About Thomas Fitzgerald

Thomas is a professional fine art photographer and writer specialising in photography related instructional books as well as travel writing and street photography. 

No, Nikon, Canon and Panasonic’s Mirrorless Cameras aren’t Going Anywhere

No, Nikon, Canon and Panasonic’s Mirrorless Cameras aren’t Going Anywhere

I've made a conscious effort this year to try and avoid some of the incredibly stupid things that are said about photography on the internet. It was part of my new year's resolution, and while I've tried to stay above the fray, every now and then someone comes out with something so ridiculous that it has to be called out.

Last week a certain photography vlogging duo (I’m not going to give them any credit or publicity - but many of you know who I’m talking about) made a video where they claimed that certain manufacturer’s new mirrorless mounts won't survive. This was based on questionable sales figures and some really dubious projections. Normally, I would ignore such things as it’s a pretty obvious attempt at sensationalism, but I’ve seen others make similar sentiments, and I think it bears discussion.

All of the recent new full-frame mirrorless cameras, such as the Z-mount, L-Mount and R mount, are less than a year old. They are the first generation in a new market for all of these companies. If you look at every other camera system in the market, the first generation was never a market leader or massive overnight success. Look at The first generation of Sony's A7 series cameras. In fact, it's not just cameras. Look at the iPhone and the iPad. All of these systems went on to great success but the first generation always took time to take off. To write off a whole system based on a couple of months of sales is just wrong.

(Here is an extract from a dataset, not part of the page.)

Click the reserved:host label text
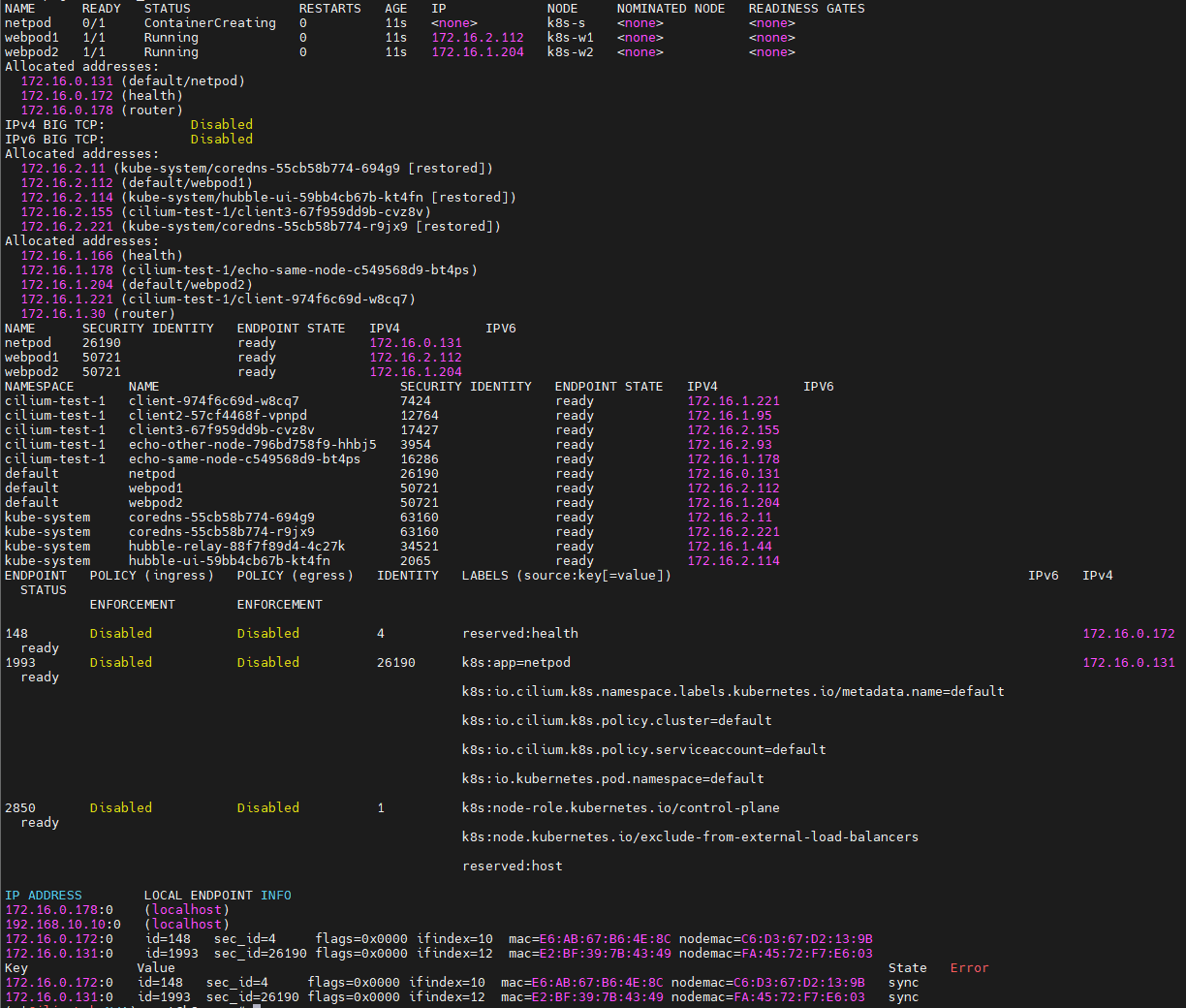 (512, 866)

I pointed out when Canon launched the Eos R that they seemed to be spending more time talking about the mount and the system rather than the actual camera, and I think that's what people are overlooking. This is a whole new ecosystem, and companies are building out that ecosystem with their initial offerings. It takes time to invest in developing and delivering lenses and other accessories that people take for granted. That's why Canon and Nikon released mid-range offerings rather than high-end ones. It allowed them to sell to early adopters while building up their portfolio of lenses and accessories.

It should also be pointed out that the best selling mirrorless camera over the last few quarters is Canon’s Eos-M. This is the format that pundits have repeatedly written off. It wasn't a massive success when it came out either, and yet now it outsells every other mirrorless camera on the market. Both Canon and Nikon have invested significant amounts of money in developing the R and Z mounts, as have Panasonic and Leica with the L-mount. No company is going to pour a massive amount of money into a long term project and then abandon it based on a few months of sales of a single early adopter release. If they are all still trailing in 5 to 10 years time, then they really are in trouble, but for now, there is nothing to worry about.

As someone who has followed and blogged about Apple for a long time, I've seen this narrative over and over. How many times has Apple been “doomed”? How many times was the iPhone written off, or the iPad or the mac? The Apple Watch was going to be a disaster until it wasn’t. They're all still going strong, as is Apple.

There is an old saying that “a little bit of knowledge is a dangerous thing”, and this video is the epitome of that. These people have just enough knowledge to sound like they know what they’re talking about, but they clearly don’t. They probably think that they do, but they really don’t. As a fan of statistics and the power of data, I am no expert either, but I can spot an amateurish misuse of statistics when I see it.

As I said at the beginning, I would normally just ignore things like this. Most people who follow the industry know that this is just sensational click bait. But the problem is that not everyone is an expert in the photography market. People come across these videos who are beginners or inexperienced and looking for advice, and this kind of misinformation is leading to a sea of confusion. It's not just in photography either, it's all over.

I recently had a conversation with someone about buying a new iMac. They were concerned that the latest generation 5k iMac wouldn't be able to edit video because of all of the YouTube videos going out of their way to find some area of the computer to criticise. Meanwhile, I've worked with post-production facilities who have been editing and delivering 4K video and cinema projects to broadcasters and theatres for years using far less powerful Macs. This just highlights how these people are sowing confusion and misinformation in their quest for views and Adsense revenue.

That's why in my opinion these things need to be called out. It's not just a harmless distraction. The growing tide of sensational nonsense is having a real-world effect. Instead of the wealth of information out there leading to better and more informed choices, it's leading to confusion and doubt and is affecting ordinary people who are just looking for advice.